*Work request*
Leave out any pictures and transcribe all other data below exactly.

[[ Source information open ]]

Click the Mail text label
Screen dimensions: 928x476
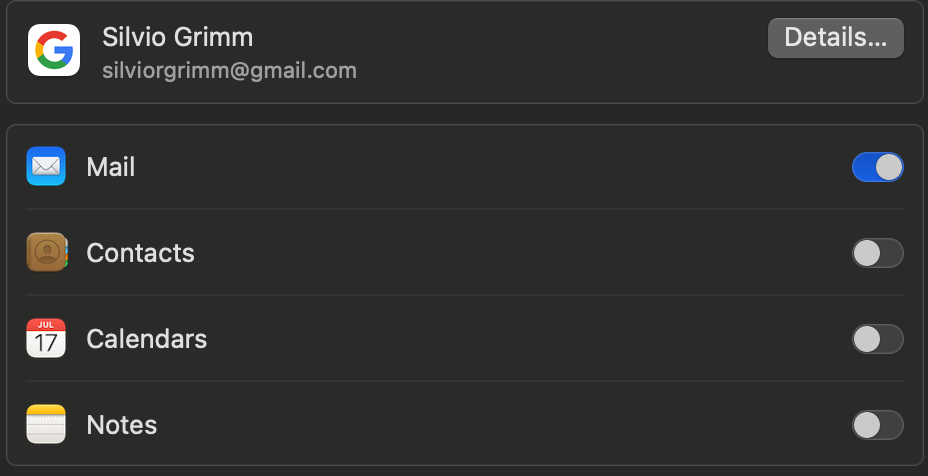pos(111,167)
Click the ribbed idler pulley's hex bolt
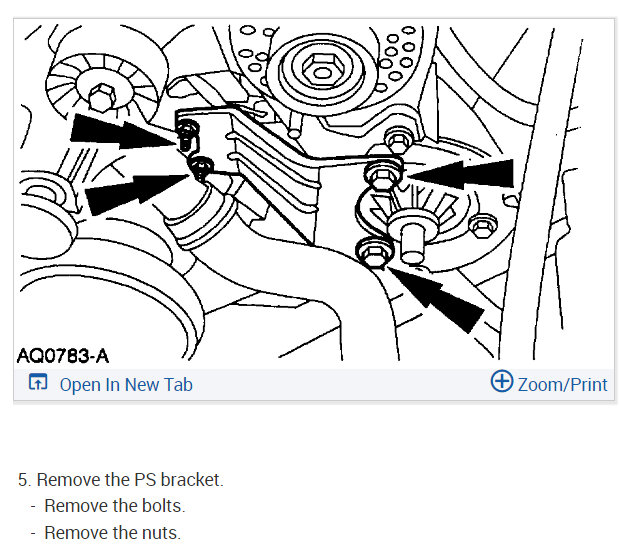Screen dimensions: 619x554 click(102, 97)
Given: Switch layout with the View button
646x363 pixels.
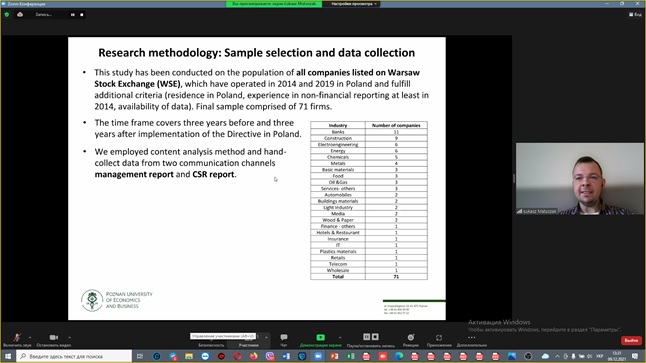Looking at the screenshot, I should tap(635, 14).
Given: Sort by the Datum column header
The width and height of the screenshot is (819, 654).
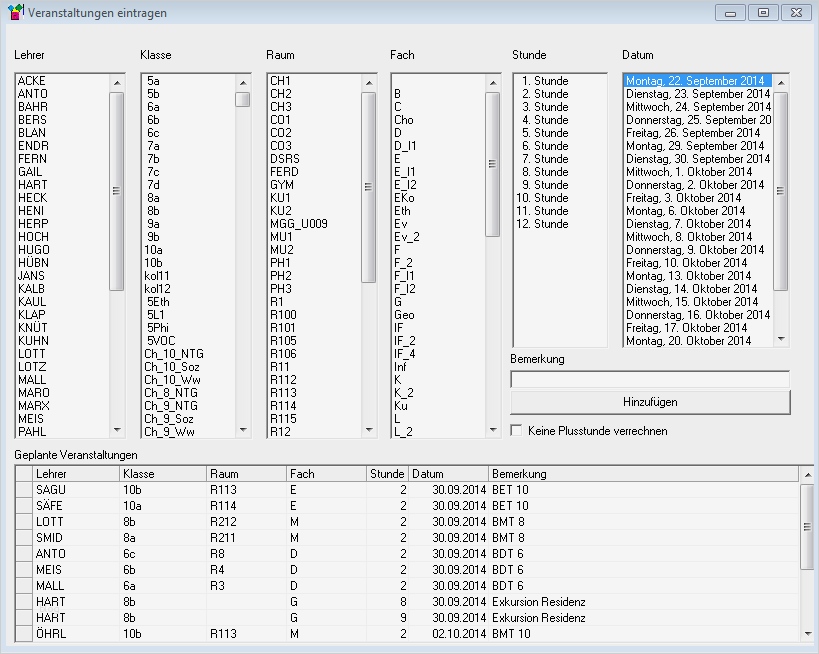Looking at the screenshot, I should 448,473.
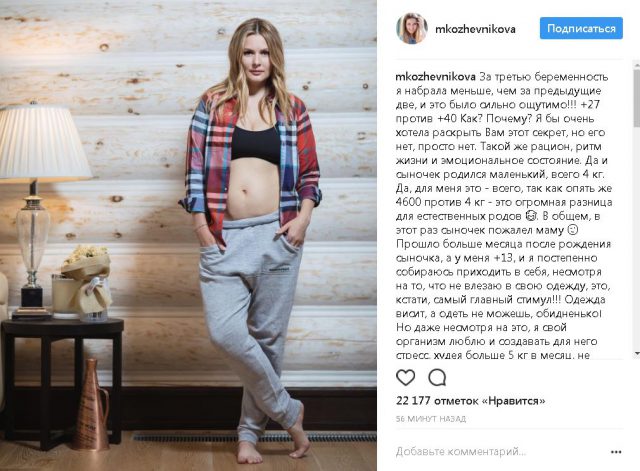The image size is (640, 471).
Task: Open the 56 минут назад timestamp link
Action: click(x=431, y=419)
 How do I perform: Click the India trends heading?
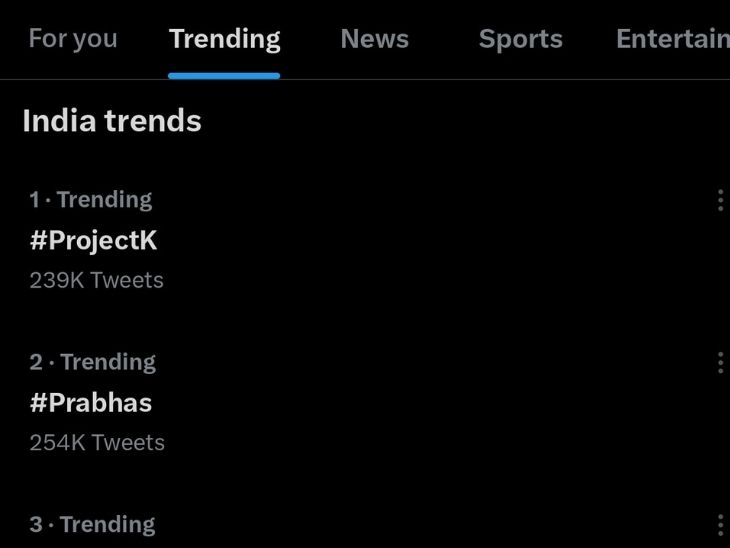point(112,122)
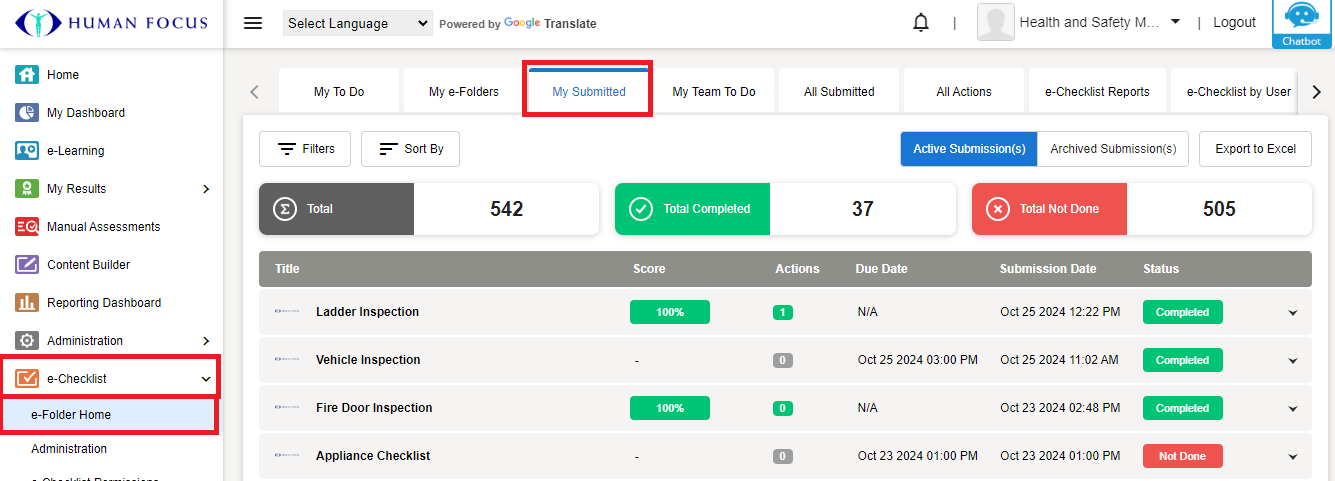Open Home from the sidebar
This screenshot has height=481, width=1335.
[62, 75]
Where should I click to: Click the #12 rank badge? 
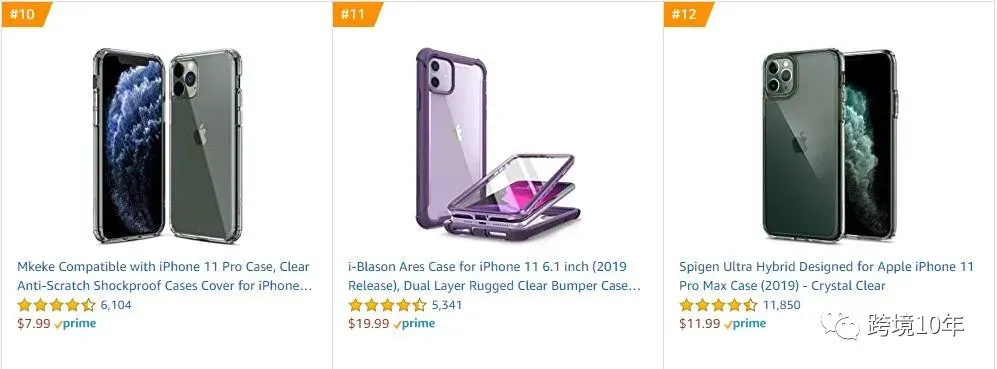click(x=688, y=15)
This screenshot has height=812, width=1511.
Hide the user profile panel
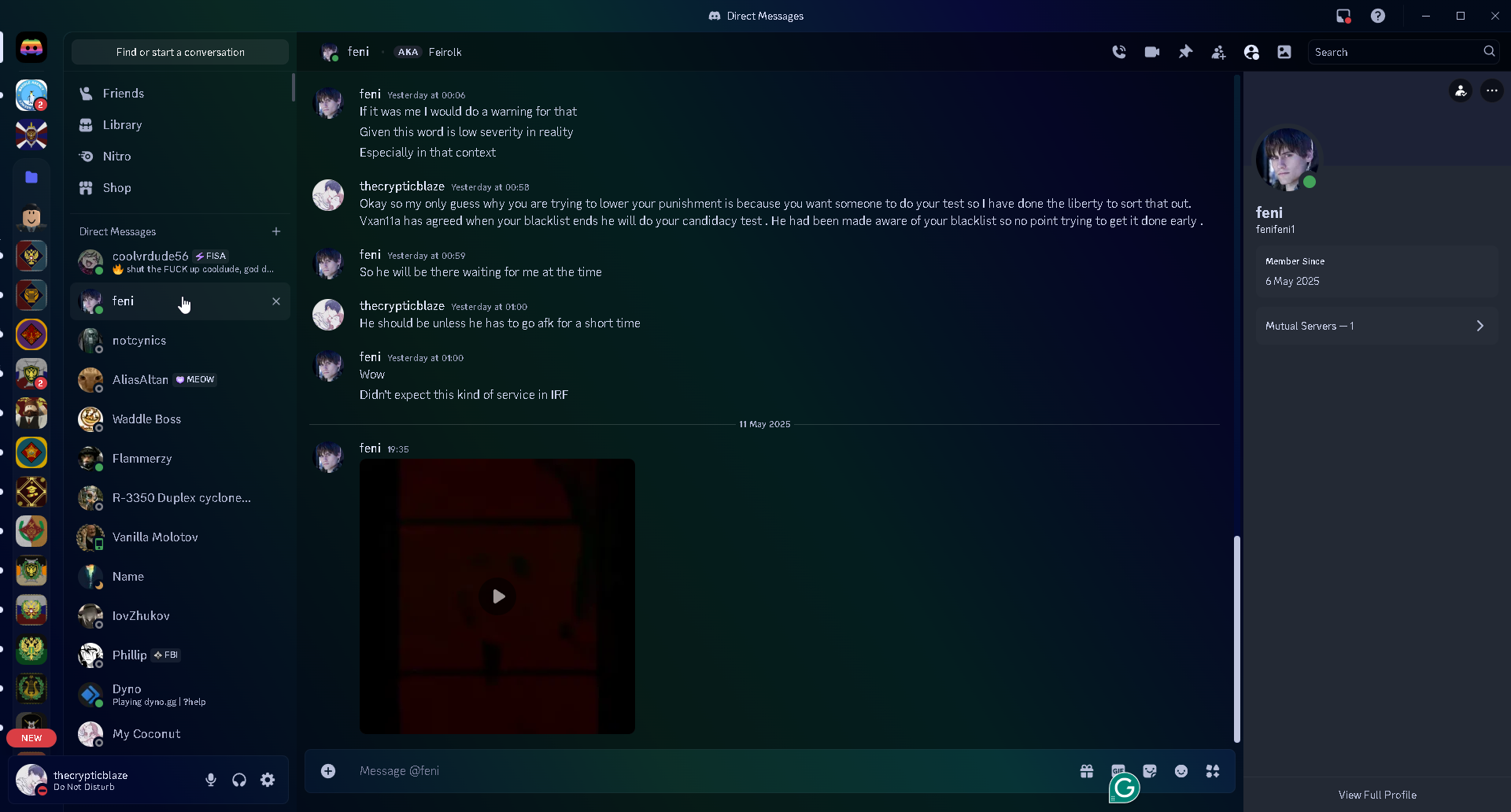pyautogui.click(x=1251, y=52)
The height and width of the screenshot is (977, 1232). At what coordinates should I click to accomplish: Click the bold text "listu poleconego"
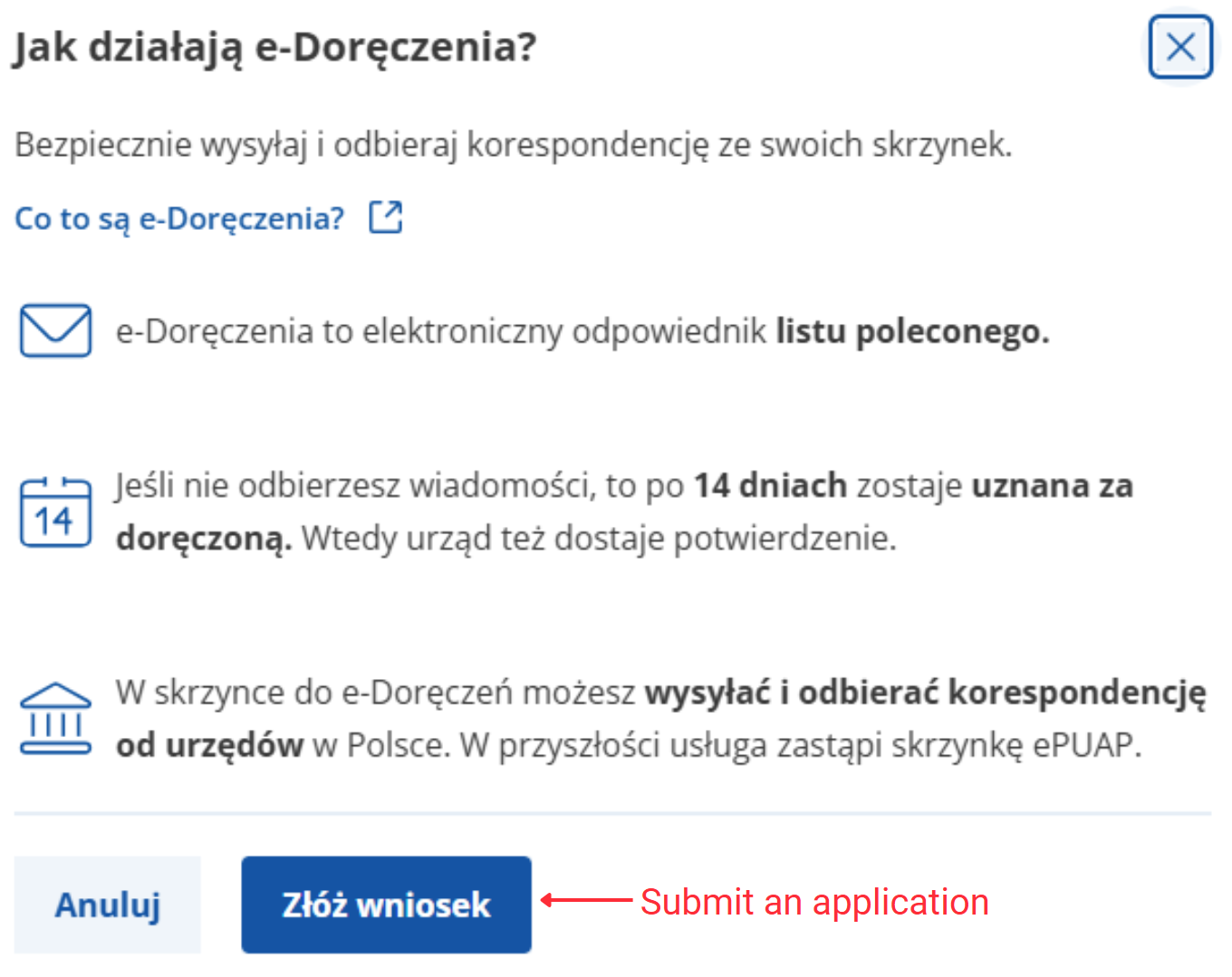coord(911,332)
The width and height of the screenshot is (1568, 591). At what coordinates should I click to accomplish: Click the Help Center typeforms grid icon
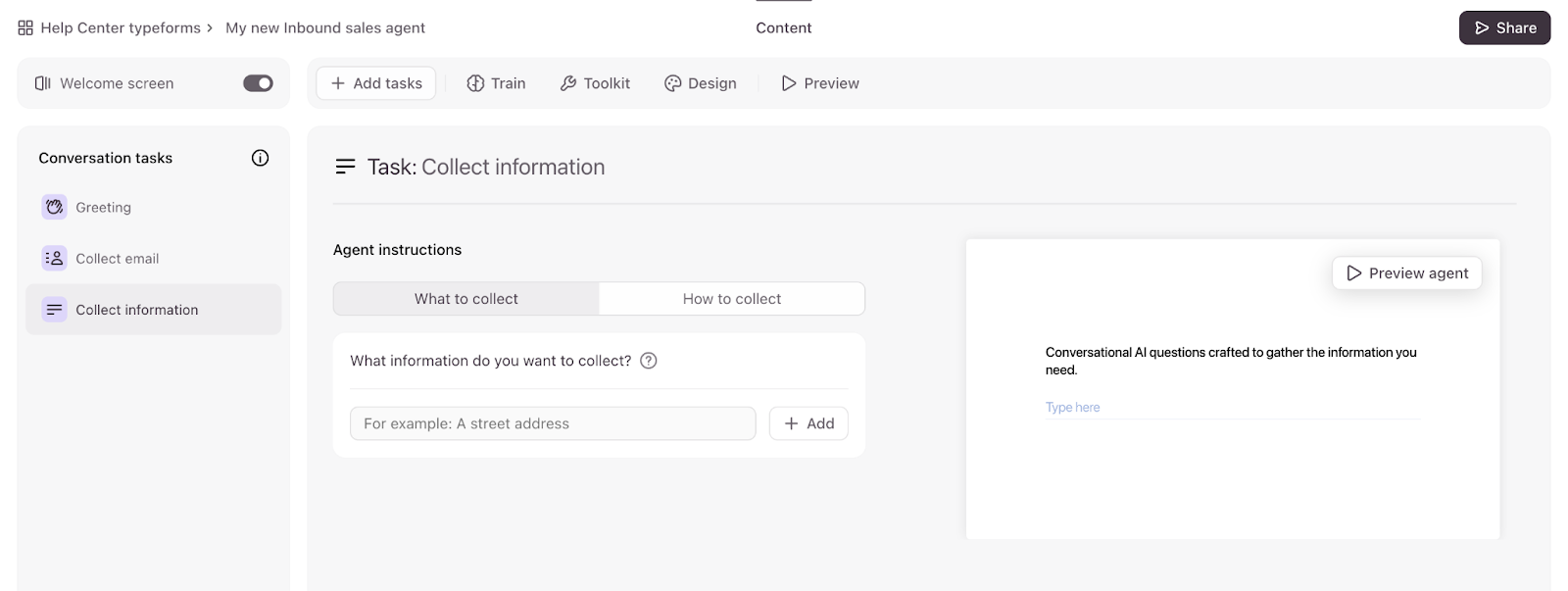pos(25,28)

[[ Source information closed ]]

*Answer box*
Click the Mail text label
Screen dimensions: 928x476
pos(111,167)
Click the ribbed idler pulley's hex bolt
Screen dimensions: 619x554 click(102, 97)
Given: Switch layout with the View button
646x363 pixels.
Looking at the screenshot, I should tap(635, 14).
Given: Sort by the Datum column header
The width and height of the screenshot is (819, 654).
Looking at the screenshot, I should 448,473.
The image size is (640, 471).
Task: Open the 56 минут назад timestamp link
Action: click(x=431, y=419)
 How do I perform: Click the India trends heading?
point(112,122)
Open Home from the sidebar
This screenshot has height=481, width=1335.
[62, 75]
Where should I click to: Click the #12 rank badge? 
click(x=688, y=15)
This screenshot has height=812, width=1511.
Hide the user profile panel
pyautogui.click(x=1251, y=52)
The height and width of the screenshot is (977, 1232). At what coordinates should I click to accomplish: Click the bold text "listu poleconego"
coord(911,332)
The width and height of the screenshot is (1568, 591). At what coordinates should I click to accomplish: Click the Help Center typeforms grid icon
pos(25,28)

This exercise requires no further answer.